Demystifying Statistical Analysis 9: Crash Course on Statistical Analysis

Published in

DataSeries

11 min readJun 5, 2022

Having gone through numerous statistics courses throughout my education, I’ve always wondered why the concepts often aren’t simplified first as an introduction, to help students better appreciate the landscape of the subject before diving into the more complicated formulas.

Inspired by Google’s Chief Decision Scientist, Cassie Kozyrkov, I’ve been trying to demystify statistical concepts through this blog series of mine, by explaining them in a way that is more intuitive to understand. This article is probably long-overdue, but I believe it is possible to explain what statistical analysis is about even to laypeople, without using any formula, and so I’m writing this.

Where does statistical analysis lie in the entire spectrum of data analysis?

First, to understand what statistical analysis is, we have to recognise that it is a type of data analysis that fulfills a very specific purpose. In a previous post on defining the different terms used in data science, I explained about Data Analysis and Data Analytics using the Gartner Analytic Ascendancy Model. As that model is what most people are familiar with, I will use it to explain where Statistical Analysis appears.

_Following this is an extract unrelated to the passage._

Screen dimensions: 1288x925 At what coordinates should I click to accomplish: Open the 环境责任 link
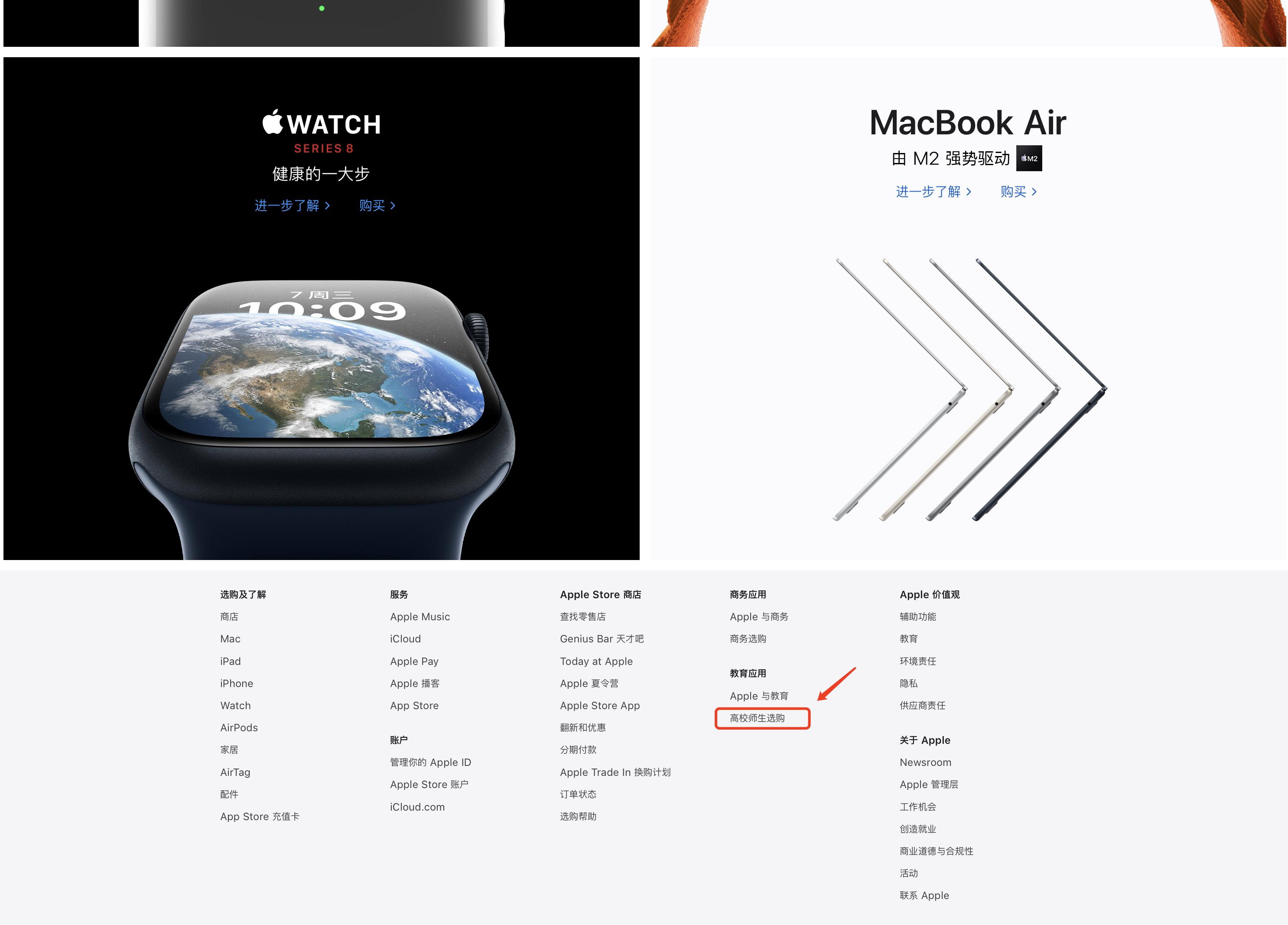[918, 661]
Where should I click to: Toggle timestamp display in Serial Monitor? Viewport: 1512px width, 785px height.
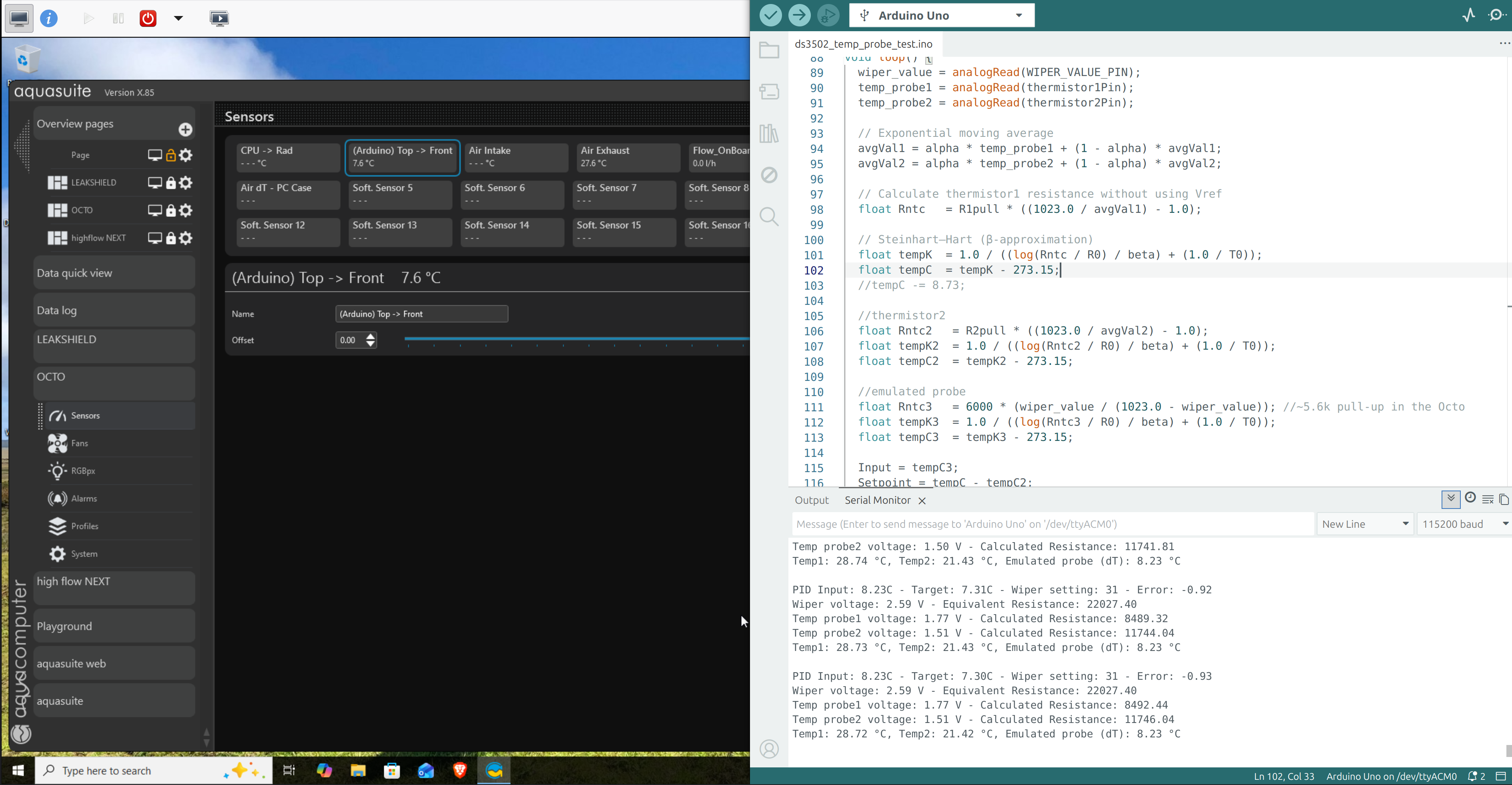coord(1470,498)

At first glance, I know the comparison table looks confusing and doesn’t seem right, because why would Gartner call “Descriptive Statistics” “Descriptive Analytics”, and yet Cassie differentiates Analytics from Statistics. But let me explain for a bit, and you’ll realise it’s because these terms have been very loosely defined and used, but what you should pay attention to is the type of question that is being asked.

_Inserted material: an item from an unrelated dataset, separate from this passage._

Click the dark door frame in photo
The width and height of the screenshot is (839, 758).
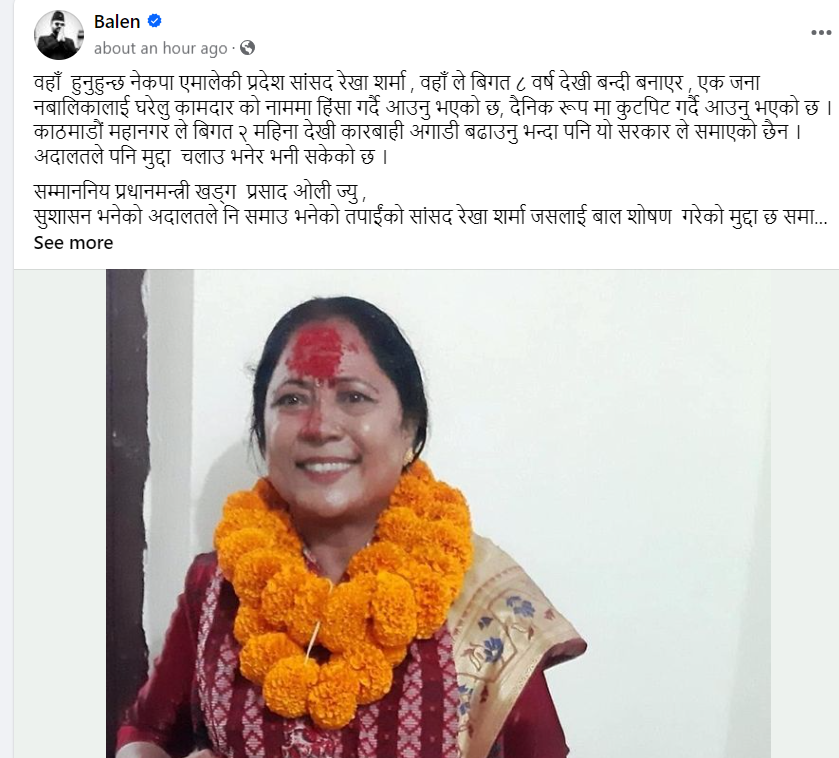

In my previous post, I mentioned that the terms “Analysis” and “Analytics” are used interchangeably, even though “ Analysis” actually refers to the the general process of examining information, while “ Analytics “ refers to the techniques being used to conduct the analysis, usually in a quantitative manner.

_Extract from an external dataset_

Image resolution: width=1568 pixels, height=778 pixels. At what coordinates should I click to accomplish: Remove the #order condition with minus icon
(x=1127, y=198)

Once we understand it this way, it becomes apparent that the term “Analytics” actually just means “Analysis Methods”, and so “Descriptive Statistics” being an analysis method wouldn’t be a contradiction! In that case, why does Cassie Kozyrkov differentiate Analytics and Statistics?

If you read Cassie’s article on “ What’s the difference between analytics and statistics? “, you’ll find that she defines “Analytics” as the method used to explore the data, while “Statistics” is the method used to infer what’s beyond the data. If you match it to the type of questions being asked, the way she uses “Analytics” would then clearly be “Descriptive”, and “Statistics” would be “Inferential”!

It looks like I’ve gone one big round and have yet to explain where “Statistical Analysis” appears in all these confusing terms, but this is where it gets mindblowing. Although the word “Statistics” appear in the term “Descriptive Statistics”, whenever we say “Statistical Analysis”, we are actually referring to “ Inferential Statistics” (the one in red in the comparison table), or what Cassie simply refers to as “Statistics”.

If you’ve managed to let that sink in, I’m going to throw another curveball — whenever we say “Statistical Analysis”, what’s done is actually “ Hypothesis Testing”. But it makes perfect sense! Because to validate a finding in the data, we need inferential statistics; and to make inferences using the data, we need to run statistical analyses; and to run statistical analyses, we need to form hypotheses and test them!

“Statistical Analysis” just means “Hypothesis Testing”.

Cassie also mentions in her article that descriptive analysis (or what she terms as “Analytics”) helps us to form hypotheses which improves the quality of our questions, while statistical analysis (or what she terms as “Statistics”) helps us to test our hypotheses which improves the quality of our answers.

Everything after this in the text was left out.